• [Problem requirements]:
For this exercise, report every line of the material that includes "each".
►
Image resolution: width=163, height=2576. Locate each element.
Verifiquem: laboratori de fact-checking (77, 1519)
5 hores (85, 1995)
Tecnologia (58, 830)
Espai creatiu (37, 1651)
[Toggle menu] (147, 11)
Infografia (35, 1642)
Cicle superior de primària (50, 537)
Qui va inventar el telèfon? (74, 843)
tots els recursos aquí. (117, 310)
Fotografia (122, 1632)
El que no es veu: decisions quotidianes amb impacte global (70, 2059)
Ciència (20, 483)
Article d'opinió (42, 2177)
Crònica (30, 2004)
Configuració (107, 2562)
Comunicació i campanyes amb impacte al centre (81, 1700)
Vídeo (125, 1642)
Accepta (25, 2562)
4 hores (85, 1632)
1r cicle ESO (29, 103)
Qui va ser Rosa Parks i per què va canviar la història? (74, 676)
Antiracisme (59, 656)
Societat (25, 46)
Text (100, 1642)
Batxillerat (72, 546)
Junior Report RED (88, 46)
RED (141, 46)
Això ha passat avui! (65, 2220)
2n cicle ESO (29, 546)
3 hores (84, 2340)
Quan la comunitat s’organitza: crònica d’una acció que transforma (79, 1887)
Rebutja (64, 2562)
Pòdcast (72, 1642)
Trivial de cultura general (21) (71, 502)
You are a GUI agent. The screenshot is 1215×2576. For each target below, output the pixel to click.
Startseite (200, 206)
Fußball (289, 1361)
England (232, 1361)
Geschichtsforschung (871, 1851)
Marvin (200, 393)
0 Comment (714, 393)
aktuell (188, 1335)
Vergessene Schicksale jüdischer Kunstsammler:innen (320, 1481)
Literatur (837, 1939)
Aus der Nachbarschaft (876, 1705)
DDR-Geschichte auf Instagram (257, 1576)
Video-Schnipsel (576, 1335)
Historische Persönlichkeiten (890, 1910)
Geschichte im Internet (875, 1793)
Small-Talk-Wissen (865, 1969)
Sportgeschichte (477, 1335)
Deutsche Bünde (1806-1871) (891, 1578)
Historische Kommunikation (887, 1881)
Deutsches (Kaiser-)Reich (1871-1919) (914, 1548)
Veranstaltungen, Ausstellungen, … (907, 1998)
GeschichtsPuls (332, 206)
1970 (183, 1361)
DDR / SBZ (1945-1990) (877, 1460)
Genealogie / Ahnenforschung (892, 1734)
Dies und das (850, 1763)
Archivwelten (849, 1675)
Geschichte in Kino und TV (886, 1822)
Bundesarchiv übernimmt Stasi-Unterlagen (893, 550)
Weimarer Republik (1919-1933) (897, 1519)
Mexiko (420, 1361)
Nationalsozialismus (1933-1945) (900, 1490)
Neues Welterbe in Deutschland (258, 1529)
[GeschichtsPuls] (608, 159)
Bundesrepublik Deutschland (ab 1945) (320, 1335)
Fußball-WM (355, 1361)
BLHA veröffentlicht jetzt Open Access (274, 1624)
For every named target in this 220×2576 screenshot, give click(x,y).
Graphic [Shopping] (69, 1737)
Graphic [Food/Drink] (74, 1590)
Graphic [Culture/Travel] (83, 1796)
◄
• [Solution]:
Image resolution: width=163, height=2576. Locate each element.
You are a GUI agent. The screenshot is 1215×2576. For each target below, output the pixel to click.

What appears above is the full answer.